The government’s housing affordability inquiry, led by Liberal MP John Alexander, is reportedly considering a three-point plan to control house prices – quite at odds with the Liberal Party’s ideological commitment to ‘free markets’.
A complicated fix
The proposal, revealed on Thursday by Fairfax columnist Peter Martin, has three components:
- Give APRA, which regulates mortgage lending, the power to constantly vary the availability of credit to investors, so that when prices are getting overheated they would find it more expensive to borrow.
- Allow owner-occupier buyers to use their compulsory superannuation savings to pay off their mortgage on the basis that any equity ‘bought’ in such a way is considered retirement savings later in life.
- Make the ‘super’ component of an owner-occupier’s dwelling part of their pension assets test, so that future governments would have to dish out less pension money overall.
It’s not clear whether Treasurer Scott Morrison will try to sell these ideas to state treasurers when he meets with them on Friday, but what we do know is that a number of those treasurers have already spoken out on the much more obvious way to cool house prices – reforming negative gearing and capital gains tax laws.

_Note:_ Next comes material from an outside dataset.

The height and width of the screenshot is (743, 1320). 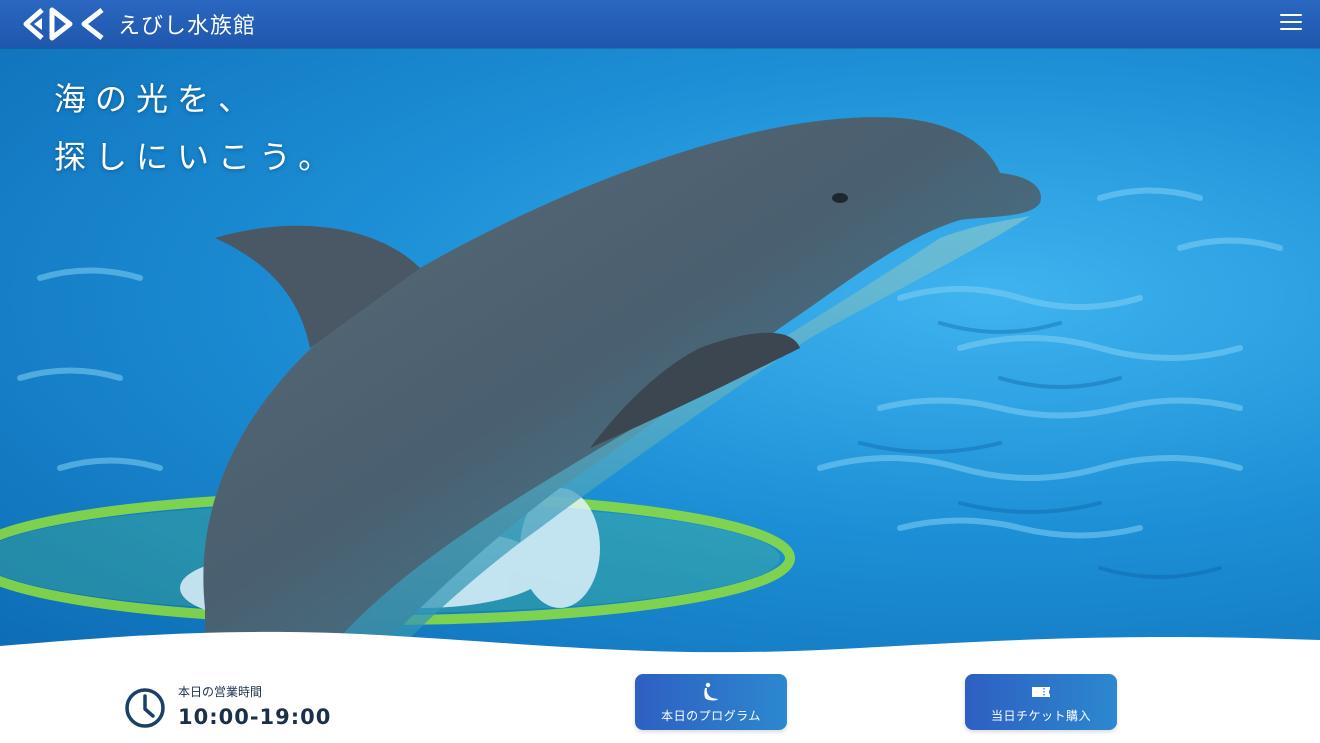 What do you see at coordinates (660, 650) in the screenshot?
I see `wave-divider` at bounding box center [660, 650].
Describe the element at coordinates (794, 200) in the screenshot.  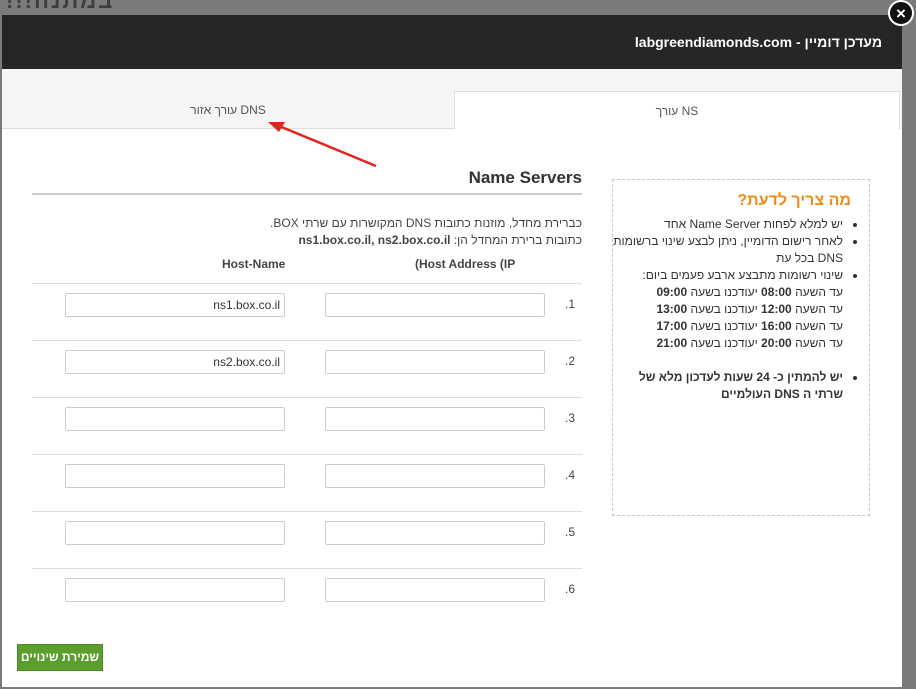
I see `info-title: מה צריך לדעת?` at that location.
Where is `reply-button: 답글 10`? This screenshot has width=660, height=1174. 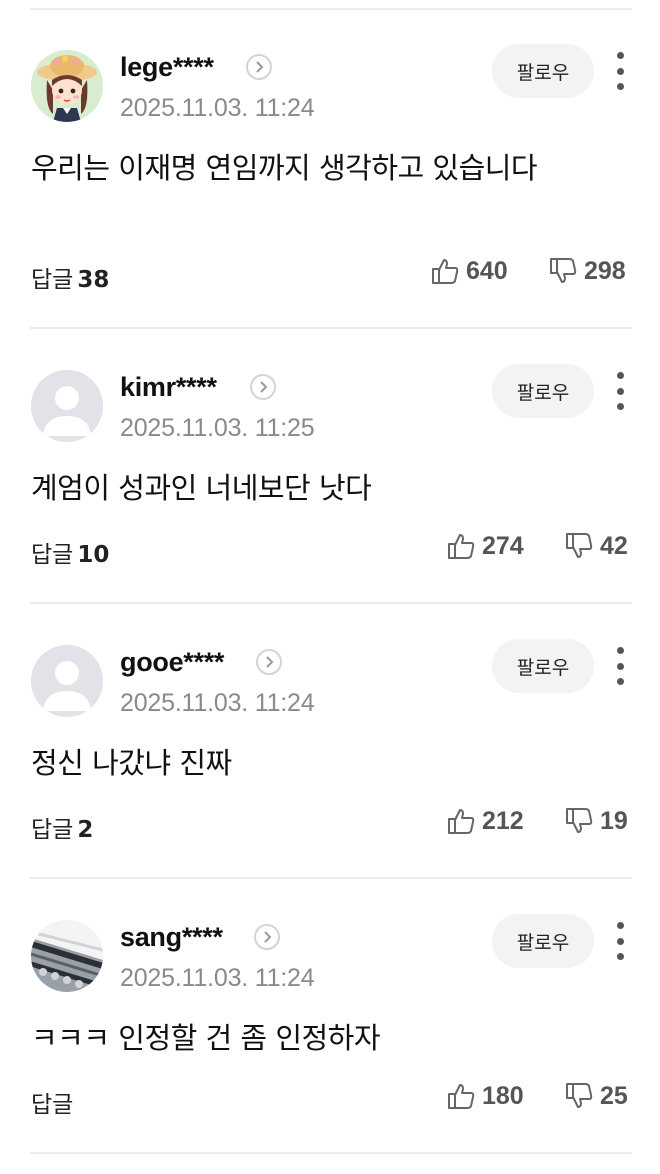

The most strident comments came last week from Mr Morrison’s own side of politics. NSW planning minister Rob Stokes hit the nail on the head with regard to Australia’s over-generous, economy-distorting tax concessions.
He told a Sydney audience: “We should not be content to live in a society where it’s easy for one person to reduce their taxable contribution to schools, hospitals and other critical government services – through generous federal tax exemptions and the ownership of multiple properties – while a generation of working Australians find it increasingly difficult to buy one property to call home.”

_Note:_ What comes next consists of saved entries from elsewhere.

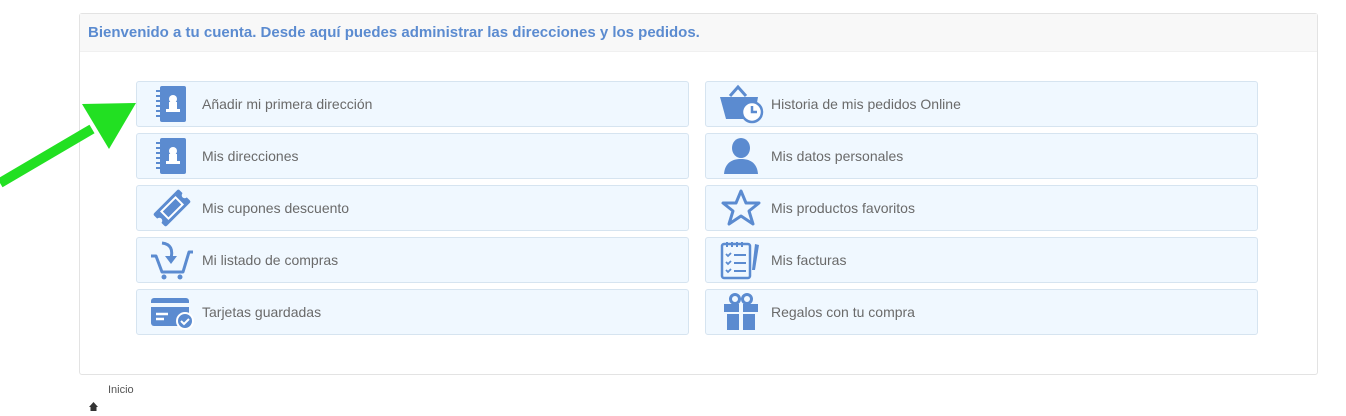 The width and height of the screenshot is (1346, 416). Describe the element at coordinates (276, 208) in the screenshot. I see `discount-coupons-label: Mis cupones descuento` at that location.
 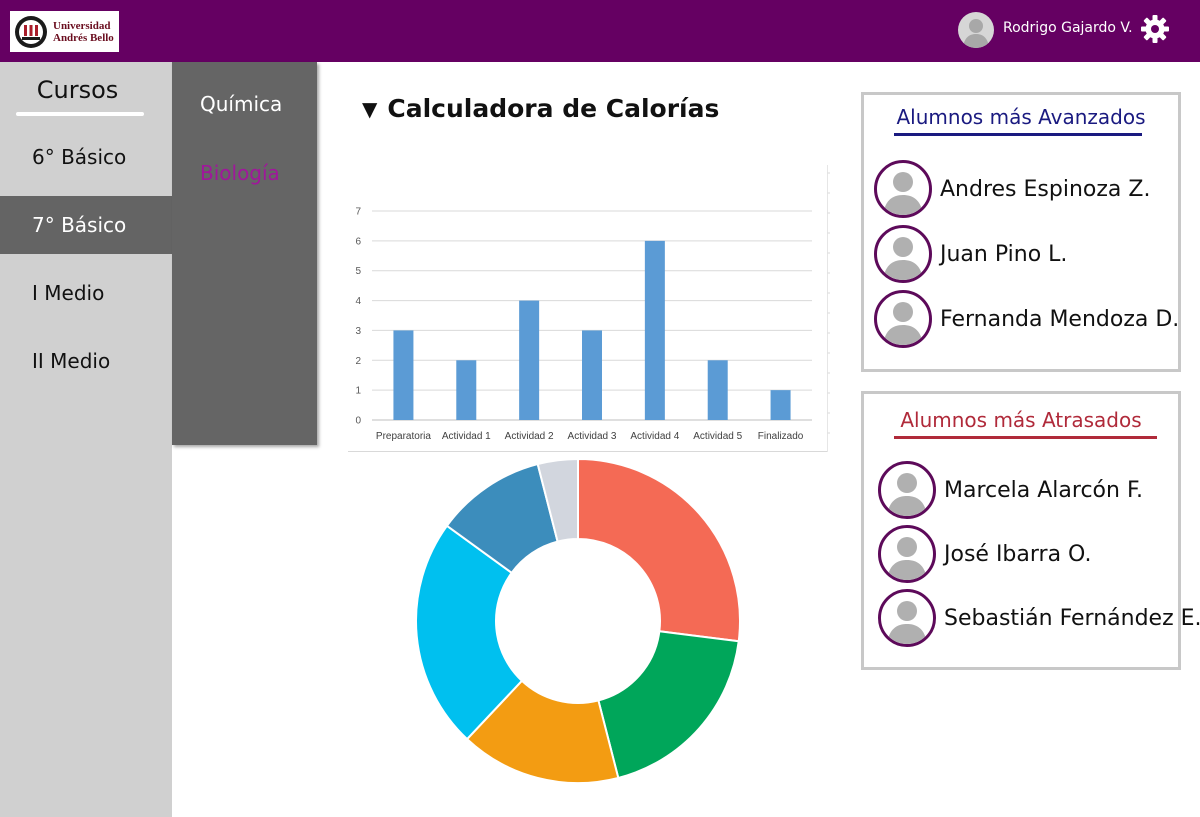 What do you see at coordinates (358, 332) in the screenshot?
I see `y-tick-label: 3` at bounding box center [358, 332].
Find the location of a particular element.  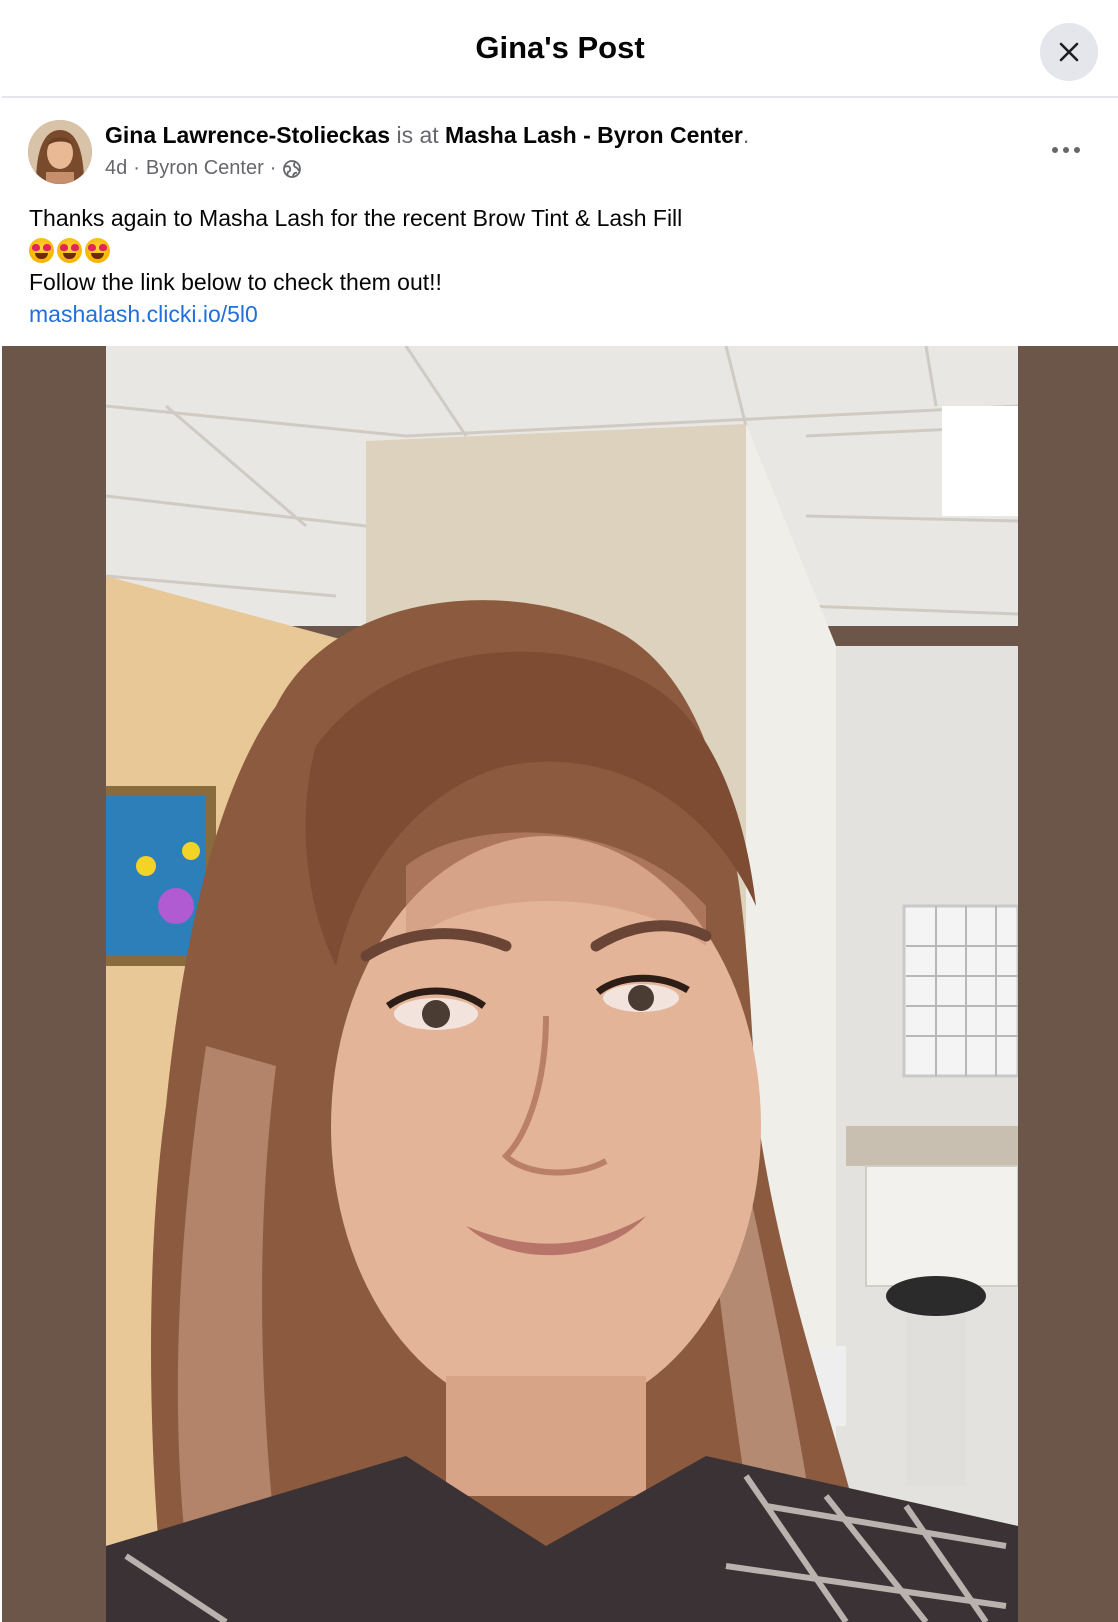

post-location: Byron Center is located at coordinates (205, 168).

Investors who make use of negative gearing aren’t doing anything wrong – it’s the law of the land, after all. But as Mr Stokes pointed out, combined with the 50 per cent discount on capital gain tax introduced by the Howard government, the net effect is a huge and unjust redistribution of wealth.
What’s driving the Treasurer?
So why is the government considering such a complex, regulated approach to ‘fixing’ house prices described above?
Well, again, it’s all about the dysfunction of current politics – and by ‘politics’ I’m referring as much to the way Canberra politics is reported, as to the actions of politicians themselves.
Far too often, policy statements are reported as if those making them were contestants on Dancing with the Stars – it’s about the ‘optics’, not about the policies themselves.
It’s a kind of false objectivity – the same kind that sees some news media give equal airtime to the 3 per cent of climate scientists who think global warming’s a myth as they do to the 97 per cent who don’t.
Real objectivity is central to good journalism, but false objectivity in the face of overwhelming evidence allows dreadful lies to be internalised by voters.
In the run-up to the July election, for instance, Mr Morrison and Prime Minister Malcolm Turnbull got away with repeatedly claiming that “a third of demand” would disappear from the housing market if Labor acted to curb negative gearing and CGT concessions.
So that’s the myth we’re left with.
Having created it, Mr Morrison must now twist and turn, legislate and regulate, when a simple tax reform would do the job.
Appalling stuff. But after the week we’ve just had in Canberra, hardly surprising.